▶ _Work to complete_:
Skip every picture, and copy exactly the lines from the one containing "Task: Click the" to the end of the data.

▶ _The data_:
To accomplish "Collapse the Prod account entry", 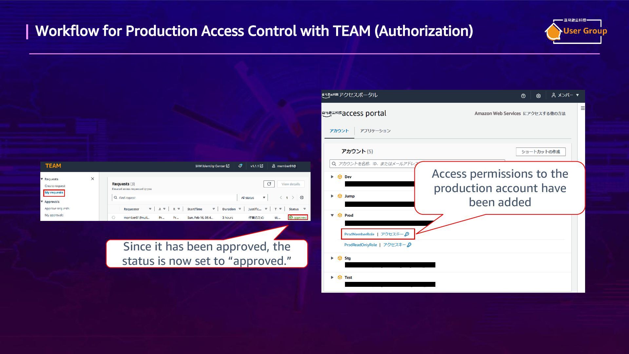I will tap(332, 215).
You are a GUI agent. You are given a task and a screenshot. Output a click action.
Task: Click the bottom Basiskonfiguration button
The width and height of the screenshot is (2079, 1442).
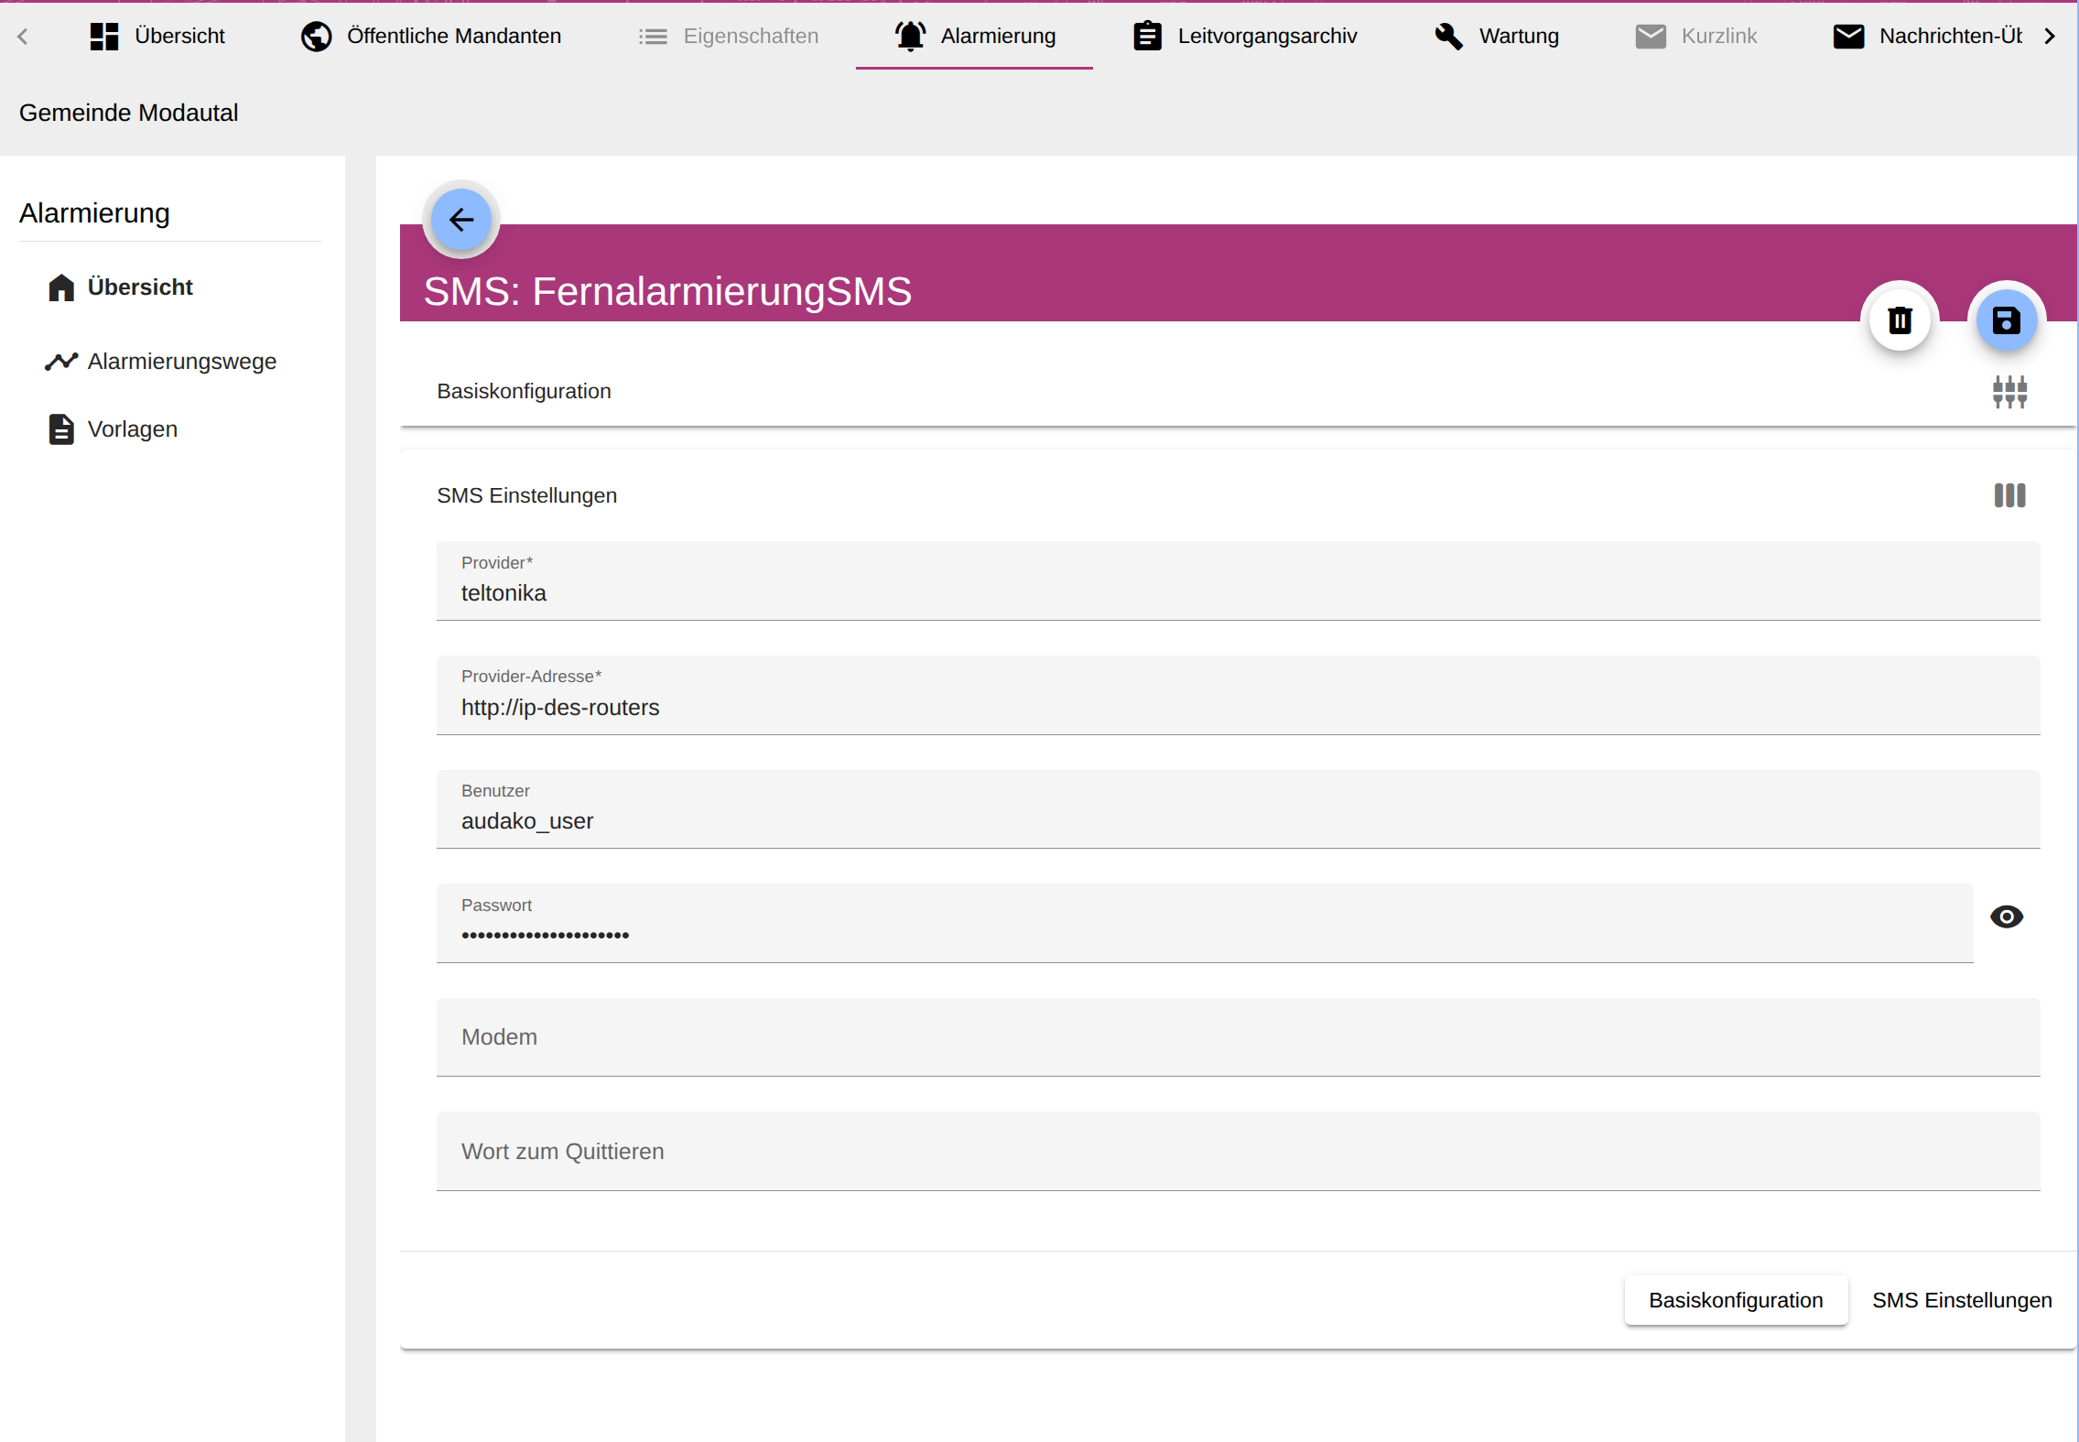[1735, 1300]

▶ _Completed exercise_:
Task: Click the bottom Basiskonfiguration button
The width and height of the screenshot is (2079, 1442).
[1735, 1300]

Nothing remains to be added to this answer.